**Trecho do documento**
···

Explicações para a derrota da Argentina em 2026
Passados uns dias depois da derrota da Argentina para a Espanha, na final da 23ª Copa do Mundo de Futebol, uma vez diminuídas as reações apaixonadas dos mais variados lados, eu resolvi refletir sobre quais teriam sido os motivos que causaram o fracasso dos autodenominados hermanitos.
E então, pensa daqui e dali, me ocorreu como um fator decisivo para o desfecho infeliz da Argentina a falta de um general que comprasse o time adversário, assim como aconteceu na Copa do Mundo de 1978, quando a seleção peruana abriu as pernas para eles e tomou uma goleada de seis a zero.
Naquela oportunidade, a Argentina precisava vencer o Peru por um placar igual ou superior a quatro gols. Se o fizesse, superaria o saldo de gols do Brasil. Era um resultado difícil, dados os bons resultados do Peru na competição. Quer dizer: era um resultado difícil, vírgula. Difícil nadinha!
Acontece que a Argentina precisava conquistar aquele título, para aplacar a ira da população ante as atrocidades da ditadura militar que dirigia o país naquele período. Então, como a Argentina não podia perder, entrou em ação o presidente general Jorge Videla, “negociando” nos bastidores.
Para completar o roteiro da “ópera bufa”, o goleiro do Peru era justamente um argentino, naturalizado peruano, um certo Ramón Quiroga, que de “paredão’ nas fases iniciais do torneio, se transformou numa “peneira”, tão logo se confrontou com os seus antigos conterrâneos.

···

**Dados para análise**
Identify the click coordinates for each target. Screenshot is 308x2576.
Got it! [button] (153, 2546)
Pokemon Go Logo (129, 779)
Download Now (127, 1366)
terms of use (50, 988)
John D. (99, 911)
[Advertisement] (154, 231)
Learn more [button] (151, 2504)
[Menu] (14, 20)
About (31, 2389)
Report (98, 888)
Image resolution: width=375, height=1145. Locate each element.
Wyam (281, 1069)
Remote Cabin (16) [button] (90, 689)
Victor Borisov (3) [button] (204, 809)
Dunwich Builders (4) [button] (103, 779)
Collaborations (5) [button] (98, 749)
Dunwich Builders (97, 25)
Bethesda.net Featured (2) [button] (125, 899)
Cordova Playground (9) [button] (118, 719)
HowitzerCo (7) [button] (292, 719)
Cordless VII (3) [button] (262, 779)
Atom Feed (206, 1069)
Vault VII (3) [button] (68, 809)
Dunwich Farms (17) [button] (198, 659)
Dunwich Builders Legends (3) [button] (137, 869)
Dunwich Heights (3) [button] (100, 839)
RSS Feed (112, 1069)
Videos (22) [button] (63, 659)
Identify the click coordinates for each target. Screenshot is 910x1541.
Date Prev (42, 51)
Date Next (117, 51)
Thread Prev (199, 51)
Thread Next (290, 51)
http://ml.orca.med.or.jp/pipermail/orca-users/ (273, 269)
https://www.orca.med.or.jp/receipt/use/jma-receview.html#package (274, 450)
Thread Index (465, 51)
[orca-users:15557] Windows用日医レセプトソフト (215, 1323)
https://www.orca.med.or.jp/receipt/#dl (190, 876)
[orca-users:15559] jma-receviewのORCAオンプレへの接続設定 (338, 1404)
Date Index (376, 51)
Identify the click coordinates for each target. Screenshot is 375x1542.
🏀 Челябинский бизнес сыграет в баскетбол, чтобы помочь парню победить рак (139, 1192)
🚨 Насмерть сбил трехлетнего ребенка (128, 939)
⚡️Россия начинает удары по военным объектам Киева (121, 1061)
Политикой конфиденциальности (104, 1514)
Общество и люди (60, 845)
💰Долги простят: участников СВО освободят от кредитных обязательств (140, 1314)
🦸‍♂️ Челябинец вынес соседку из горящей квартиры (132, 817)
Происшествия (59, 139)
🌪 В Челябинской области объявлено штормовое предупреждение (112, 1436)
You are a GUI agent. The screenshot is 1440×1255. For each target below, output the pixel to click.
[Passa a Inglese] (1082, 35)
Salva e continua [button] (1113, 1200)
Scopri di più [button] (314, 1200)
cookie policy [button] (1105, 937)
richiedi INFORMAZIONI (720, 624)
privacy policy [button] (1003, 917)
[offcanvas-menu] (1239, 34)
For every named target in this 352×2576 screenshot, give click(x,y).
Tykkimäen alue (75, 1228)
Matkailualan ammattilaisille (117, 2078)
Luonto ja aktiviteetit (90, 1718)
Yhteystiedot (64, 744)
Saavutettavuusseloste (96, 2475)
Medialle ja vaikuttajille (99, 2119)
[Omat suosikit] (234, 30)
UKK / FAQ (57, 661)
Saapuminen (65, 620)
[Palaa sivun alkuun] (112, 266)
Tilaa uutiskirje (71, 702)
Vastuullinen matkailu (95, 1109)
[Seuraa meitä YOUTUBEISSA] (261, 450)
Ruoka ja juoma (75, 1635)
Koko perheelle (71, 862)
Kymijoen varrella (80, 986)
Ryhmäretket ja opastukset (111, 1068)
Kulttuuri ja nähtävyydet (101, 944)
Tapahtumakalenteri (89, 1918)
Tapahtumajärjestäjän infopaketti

···

**Instrução 1**
De acordo com o texto sobre a derrota da Argentina em 2026, qual foi o placar do jogo entre Argentina e Peru na Copa de 1978?
**Instrução 2**
Reproduza palavra por palavra o trecho do texto sobre a derrota da Argentina, de "Para completar o" até "seus antigos conterrâneos.", inclusive.
**Instrução 3**
Por favor, dê continuidade ao texto sobre a derrota da Argentina em 2026 a partir do ponto em que ele termina.
A listagem não tem nenhum papel aqui.

**Resposta 1**
Seis a zero para a Argentina.

**Resposta 2**
Para completar o roteiro da “ópera bufa”, o goleiro do Peru era justamente um argentino, naturalizado peruano, um certo Ramón Quiroga, que de “paredão’ nas fases iniciais do torneio, se transformou numa “peneira”, tão logo se confrontou com os seus antigos conterrâneos.

**Resposta 3**
Fora isso, creio que outro fator que determinou o fracasso dos racistas da seleção argentina agora foi a falta de algum baixinho que pudesse fazer um gol com a mão, tal e qual aquele que Maradona fez contra a Inglaterra nas quartas de final da Copa de 1986, quando eles levantaram a taça de novo.
Maradona era reconhecidamente um “demônio” com a bola nos pés. Desequilibrava qualquer confronto. Paradoxalmente, porém, os argentinos disseram que no lance ao qual eu me refiro, foi a “mão de Deus” que interferiu. Deus e o demônio em um só corpo. Um deus trapaceiro, é claro!
No final das contas, seja por uma coisa ou por outra (ou por nada disso), Jorge Videla morreu na cadeia, dados os crimes cometidos enquanto era ditador. Já Maradona, a despeito de toda a bola que um dia jogou, virou um fantoche da sua própria história, afogado num oceano de entorpecentes.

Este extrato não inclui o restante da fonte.